I've seen on the internet that Malaysian rainbow shrimps are capable of eating black beard algae...can anyone confirm this? Are there any others?

I recently removed my siamese algae eater from my 10 gallon. There is 8 amano shrimp left...I'm wondering if this will be enough to keep the bba and hair algae at bay?

Thanks


----------



## AaronT (Apr 26, 2004)

Caridina japonica are great at eating BBA and other hair type algaes.


----------



## Krisybabe9 (Mar 21, 2006)

According to Arizona Aquatic Gardens, they are effective with green hair algae, but they do not mention bba. you can check out their description here:
http://www.azgardens.com/shrimpfactory.php

Hope this helps a bit.


----------



## John P. (Nov 24, 2004)

More CO2 shrimp should help.


----------



## milalic (Aug 26, 2005)

Do not feed the shrimp. If you feed them, they will not eat the algae as much.

Cheers,
Pedro


----------



## aquasox (Sep 11, 2005)

So amanos will eat bba then (I've heard mixed info on this)? 

There are a few tufts on a piece of driftwood that neither my shrimp nor my SAE would eat...maybe the shrimp will eat the algae when its a smaller size?

The tank is DIY CO2 with hagen ladder.

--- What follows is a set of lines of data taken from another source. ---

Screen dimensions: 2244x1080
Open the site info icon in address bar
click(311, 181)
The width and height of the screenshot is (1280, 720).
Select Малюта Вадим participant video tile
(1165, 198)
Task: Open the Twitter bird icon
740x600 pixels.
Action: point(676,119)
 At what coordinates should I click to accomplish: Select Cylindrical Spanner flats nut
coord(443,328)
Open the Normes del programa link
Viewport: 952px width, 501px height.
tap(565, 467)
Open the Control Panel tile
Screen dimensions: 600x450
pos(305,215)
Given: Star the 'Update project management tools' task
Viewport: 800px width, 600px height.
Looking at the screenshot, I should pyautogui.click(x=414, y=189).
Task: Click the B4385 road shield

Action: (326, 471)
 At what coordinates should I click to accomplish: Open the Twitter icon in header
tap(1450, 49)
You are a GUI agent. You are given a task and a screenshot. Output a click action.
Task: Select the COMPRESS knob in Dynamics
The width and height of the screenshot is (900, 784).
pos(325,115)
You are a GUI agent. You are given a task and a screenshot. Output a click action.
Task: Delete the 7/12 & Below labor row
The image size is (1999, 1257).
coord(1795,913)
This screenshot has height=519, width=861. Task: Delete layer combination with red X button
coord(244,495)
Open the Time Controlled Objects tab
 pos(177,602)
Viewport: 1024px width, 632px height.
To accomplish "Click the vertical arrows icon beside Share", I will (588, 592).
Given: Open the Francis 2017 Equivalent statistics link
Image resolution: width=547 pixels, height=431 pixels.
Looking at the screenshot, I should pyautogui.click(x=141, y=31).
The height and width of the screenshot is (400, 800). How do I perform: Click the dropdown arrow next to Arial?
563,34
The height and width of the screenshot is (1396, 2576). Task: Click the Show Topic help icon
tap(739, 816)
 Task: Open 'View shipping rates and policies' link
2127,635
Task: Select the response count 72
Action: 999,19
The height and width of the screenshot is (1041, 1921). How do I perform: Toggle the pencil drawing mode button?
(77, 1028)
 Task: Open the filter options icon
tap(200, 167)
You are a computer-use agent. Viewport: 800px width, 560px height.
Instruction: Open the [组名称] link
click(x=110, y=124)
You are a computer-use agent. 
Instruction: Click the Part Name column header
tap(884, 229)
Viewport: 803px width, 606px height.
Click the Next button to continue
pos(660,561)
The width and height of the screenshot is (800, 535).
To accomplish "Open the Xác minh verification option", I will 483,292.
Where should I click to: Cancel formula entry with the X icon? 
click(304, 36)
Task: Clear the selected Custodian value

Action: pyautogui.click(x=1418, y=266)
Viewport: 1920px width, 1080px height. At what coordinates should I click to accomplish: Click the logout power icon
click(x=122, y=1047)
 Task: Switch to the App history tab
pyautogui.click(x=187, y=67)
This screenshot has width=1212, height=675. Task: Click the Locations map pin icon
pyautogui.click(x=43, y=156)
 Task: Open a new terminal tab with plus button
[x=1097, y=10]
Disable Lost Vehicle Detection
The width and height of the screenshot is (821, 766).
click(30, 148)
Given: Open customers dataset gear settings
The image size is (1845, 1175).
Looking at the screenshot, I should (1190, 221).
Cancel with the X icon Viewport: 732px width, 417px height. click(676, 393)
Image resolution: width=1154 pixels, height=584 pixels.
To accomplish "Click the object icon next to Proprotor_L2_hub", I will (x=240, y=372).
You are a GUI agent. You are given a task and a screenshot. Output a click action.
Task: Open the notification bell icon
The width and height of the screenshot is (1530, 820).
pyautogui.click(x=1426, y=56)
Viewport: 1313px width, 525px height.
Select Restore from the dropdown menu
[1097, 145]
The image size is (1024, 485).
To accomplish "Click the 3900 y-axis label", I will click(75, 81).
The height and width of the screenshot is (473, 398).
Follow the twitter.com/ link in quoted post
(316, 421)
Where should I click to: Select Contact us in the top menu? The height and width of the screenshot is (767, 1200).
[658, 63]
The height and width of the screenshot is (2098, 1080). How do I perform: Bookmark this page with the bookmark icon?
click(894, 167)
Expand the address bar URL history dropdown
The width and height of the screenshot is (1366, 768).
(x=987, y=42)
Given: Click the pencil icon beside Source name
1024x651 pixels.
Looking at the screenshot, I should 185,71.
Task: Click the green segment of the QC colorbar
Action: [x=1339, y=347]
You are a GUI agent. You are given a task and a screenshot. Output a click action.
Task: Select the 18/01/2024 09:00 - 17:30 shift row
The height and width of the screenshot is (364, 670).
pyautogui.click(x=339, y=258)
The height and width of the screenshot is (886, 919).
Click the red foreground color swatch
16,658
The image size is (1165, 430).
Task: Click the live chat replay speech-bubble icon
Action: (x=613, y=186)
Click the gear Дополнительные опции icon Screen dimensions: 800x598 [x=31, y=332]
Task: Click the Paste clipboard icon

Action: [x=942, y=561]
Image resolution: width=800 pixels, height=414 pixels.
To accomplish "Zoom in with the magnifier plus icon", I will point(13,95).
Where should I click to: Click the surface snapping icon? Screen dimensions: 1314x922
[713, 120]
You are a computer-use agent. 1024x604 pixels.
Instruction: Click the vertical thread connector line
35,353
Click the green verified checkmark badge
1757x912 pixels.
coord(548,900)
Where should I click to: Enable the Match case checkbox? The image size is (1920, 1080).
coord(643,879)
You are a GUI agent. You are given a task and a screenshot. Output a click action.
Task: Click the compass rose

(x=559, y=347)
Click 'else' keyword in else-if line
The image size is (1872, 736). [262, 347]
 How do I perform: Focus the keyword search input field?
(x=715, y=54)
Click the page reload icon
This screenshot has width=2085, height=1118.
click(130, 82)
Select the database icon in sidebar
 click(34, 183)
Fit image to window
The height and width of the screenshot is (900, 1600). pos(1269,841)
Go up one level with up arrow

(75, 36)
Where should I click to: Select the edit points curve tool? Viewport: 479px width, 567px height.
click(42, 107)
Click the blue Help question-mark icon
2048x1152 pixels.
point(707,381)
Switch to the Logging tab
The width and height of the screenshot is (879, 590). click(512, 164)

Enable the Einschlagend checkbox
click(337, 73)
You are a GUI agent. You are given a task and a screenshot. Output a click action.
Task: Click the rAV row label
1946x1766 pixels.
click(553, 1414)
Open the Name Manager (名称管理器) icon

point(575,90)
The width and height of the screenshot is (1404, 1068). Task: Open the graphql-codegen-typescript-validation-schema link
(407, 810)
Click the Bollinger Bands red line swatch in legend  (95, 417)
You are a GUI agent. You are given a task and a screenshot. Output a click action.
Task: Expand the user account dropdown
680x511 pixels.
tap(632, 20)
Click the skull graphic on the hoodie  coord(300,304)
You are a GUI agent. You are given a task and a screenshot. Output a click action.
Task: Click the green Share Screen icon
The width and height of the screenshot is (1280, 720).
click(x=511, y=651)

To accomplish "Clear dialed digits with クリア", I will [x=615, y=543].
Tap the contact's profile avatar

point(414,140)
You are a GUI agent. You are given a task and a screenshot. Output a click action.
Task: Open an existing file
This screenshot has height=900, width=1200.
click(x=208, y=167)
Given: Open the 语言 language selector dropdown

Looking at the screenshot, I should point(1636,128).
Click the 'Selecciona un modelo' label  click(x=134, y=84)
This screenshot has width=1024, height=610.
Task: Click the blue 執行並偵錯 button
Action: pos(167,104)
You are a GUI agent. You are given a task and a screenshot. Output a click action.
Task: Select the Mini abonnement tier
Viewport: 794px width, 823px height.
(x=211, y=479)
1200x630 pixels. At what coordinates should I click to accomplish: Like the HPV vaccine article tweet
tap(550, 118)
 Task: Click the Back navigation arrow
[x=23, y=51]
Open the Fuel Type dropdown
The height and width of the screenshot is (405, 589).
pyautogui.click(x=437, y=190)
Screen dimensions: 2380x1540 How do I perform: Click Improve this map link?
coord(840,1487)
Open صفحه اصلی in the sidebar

CO2 gets over 30 ppm with 1/4 teaspoon yeast added...maybe I should get a refill ready while one is running to keep the CO2 more consistent?

I'll limit the food for the shrimp.


----------



## Laith (Sep 4, 2004)

I've never heard of Amanos eating helathy BBA but maybe if they're hungry enough...

I did see once in someone else's tank Amanos picking at dead or dying BBA (after an excel overdose treatment).


----------



## aquasox (Sep 11, 2005)

Is Excel safe to use with shrimp? Can it be used as a spot treatment or is general dosing better?

Don't have major algae outbreak..just paranoid of getting it again haha


----------



## AaronT (Apr 26, 2004)

Excel is safe to use with shrimp. Just dose following the directions on the bottle.


----------



## plantbrain (Jan 23, 2004)

I can verify that Amanos do eat all types of green hair algae.

I've seen them pick moss, Riccia etc free in a day.

Regards, 
Tom Barr


----------



## dpgibb0 (Mar 7, 2006)

Amanos do not eat BBA, I would recommend injecting CO2, or more CO2 if you are already injecting it into your system. This, coupled with flourish excel doses should help greatly, since it will cause your plants to grow and outcompete the algae for nutrients. The only animal I have seen that can totally get rid of BBA is a Paraguay Darter, which looks similar to an Siamnesis Flying Fox. If you don't feed the darter he will eat the BBA to the wood!

Derrick


----------



## aquasox (Sep 11, 2005)

Thanks....never heard of a Paraguay darter...I think I'm going to google it 

I'll give Excel a try if I run into any problems.


----------